Paradoxalement, «les bombardiers, les joyaux de la couronne de l’aviation russe, sont des cibles très faciles. Immenses, immobiles, ils ne sont pas défendus et ne sont pas blindés, car cela les alourdirait. Leurs réservoirs d’essence, situés dans les ailes, sont toujours pleins, pour éviter des problèmes de condensation. Un drone FPV chargé d’une petite charge explosive, du type grenade antichar, lancé contre un réservoir, suffit à les faire exploser», assure un pilote de chasse français.

Mois d’observation

L’opération a forcément nécessité du renseignement satellitaire en continu, et donc l’aide des alliés occidentaux, pour identifier, dans l’immensité du territoire russe, les aérodromes où se trouvaient les bombardiers. Et observer durant plusieurs mois les habitudes de vie des unités qui se croyaient hors de portée des attaques ukrainiennes.

«Cette attaque audacieuse pose des questions en termes d’escalade nucléaire, sachant que les Russes ont la particularité d’utiliser des versions nucléaires et conventionnelles des mêmes missiles», souligne l’expert en aérospatial. Cette opération peut relativiser le chantage nucléaire exercé par Moscou sur les Occidentaux. Car la Russie pourrait considérer que sa force de dissuasion nucléaire est attaquée, et donc répondre avec une arme nucléaire. Si elle ne le fait pas, ce qui est hautement probable et souhaitable, cela mettra à jour le bluff de Vladimir Poutine qui use, depuis le début de la guerre en Ukraine, de la rhétorique nucléaire.
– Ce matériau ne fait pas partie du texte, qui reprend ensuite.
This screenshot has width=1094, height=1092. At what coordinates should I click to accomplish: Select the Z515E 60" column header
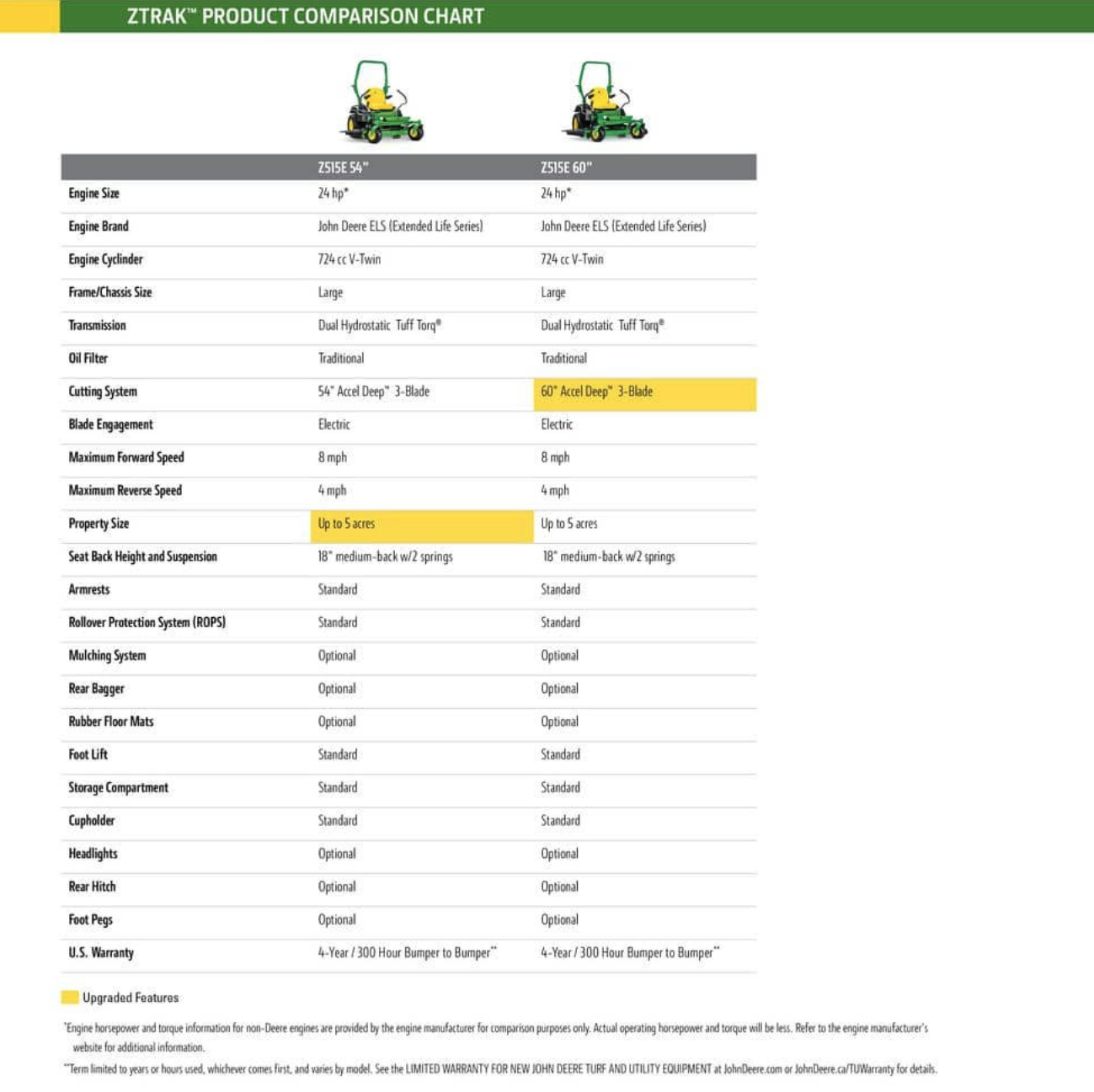click(566, 168)
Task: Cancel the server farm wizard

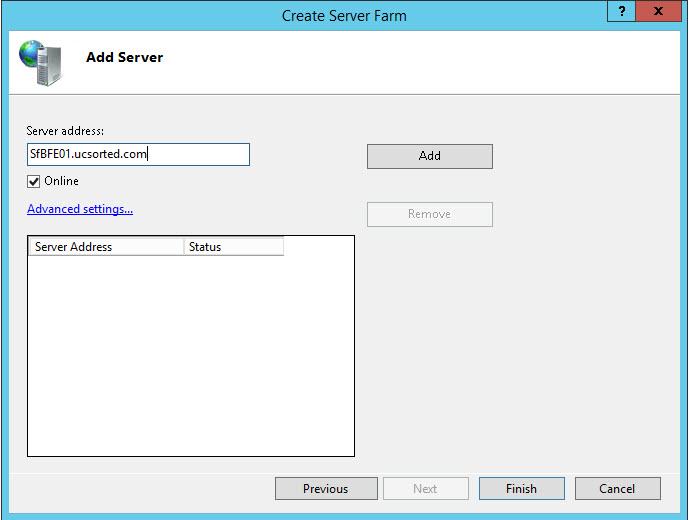Action: (617, 488)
472 drones russes et sept missiles

Cette spectaculaire contre-offensive a été lancée alors que l’armée russe intensifiait depuis plusieurs jours ses frappes de drones Shahed, de missiles guidés et de bombes planantes contre des infrastructures énergétiques et logistiques ukrainiennes : l’armée de l’air ukrainienne dit avoir été visée par 472 drones et sept missiles dans la seule nuit de samedi à dimanche, un record absolu depuis le début de la guerre, il y a trois ans.

Ces derniers jours, Volodymyr Zelensky avait affirmé que la Russie massait plus de 50 000 soldats à la frontière, faisant craindre une attaque à grande échelle dans la région de Soumy. Alors que le commandant des forces terrestres ukrainiennes, Mykhaïlo Drapatiy, a annoncé dimanche sa démission après une frappe russe sur un terrain d’entraînement qui a tué au moins 12 soldats ukrainiens, la Russie a revendiqué la prise de plusieurs villages proches de sa frontière, en face de l’oblast de Koursk.
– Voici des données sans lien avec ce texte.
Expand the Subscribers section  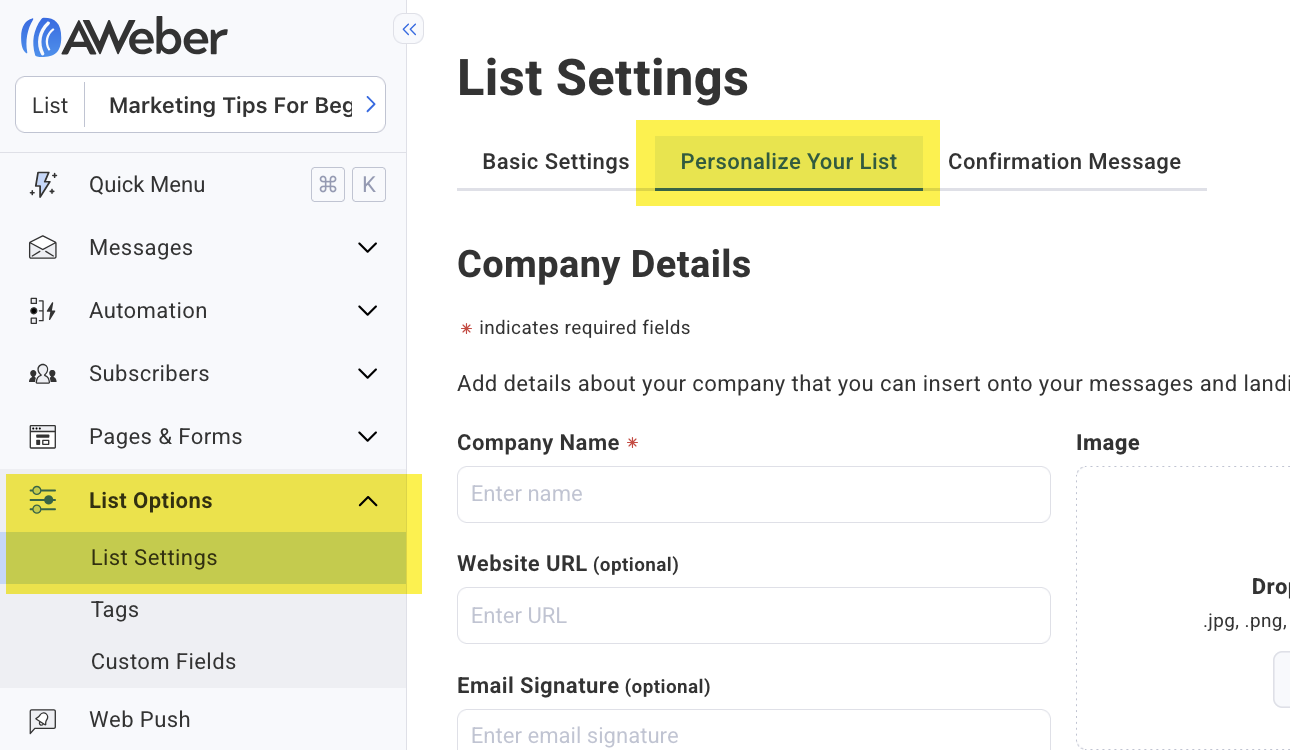[367, 373]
Moscou semblait bien déterminé à profiter de l’affaiblissement de la défense ukrainienne et du pilonnage de la population civile mené ces dernières semaines pour étendre la zone de front dans le nord-est de l’Ukraine et obliger l’armée ukrainienne à se disperser. Et ainsi arriver en position de force dans les négociations. L’Opération «Toile d’araignée» pourrait rebattre les cartes et s’inviter dans les négociations sur la guerre qui doivent reprendre ce lundi.

Lors de l’attaque sur les bases aériennes, la délégation russe se trouvait justement dans l’avion pour Istanbul, où elle devrait, lundi, participer à une nouvelle série de négociations. L’Ukraine a également annoncé sa venue.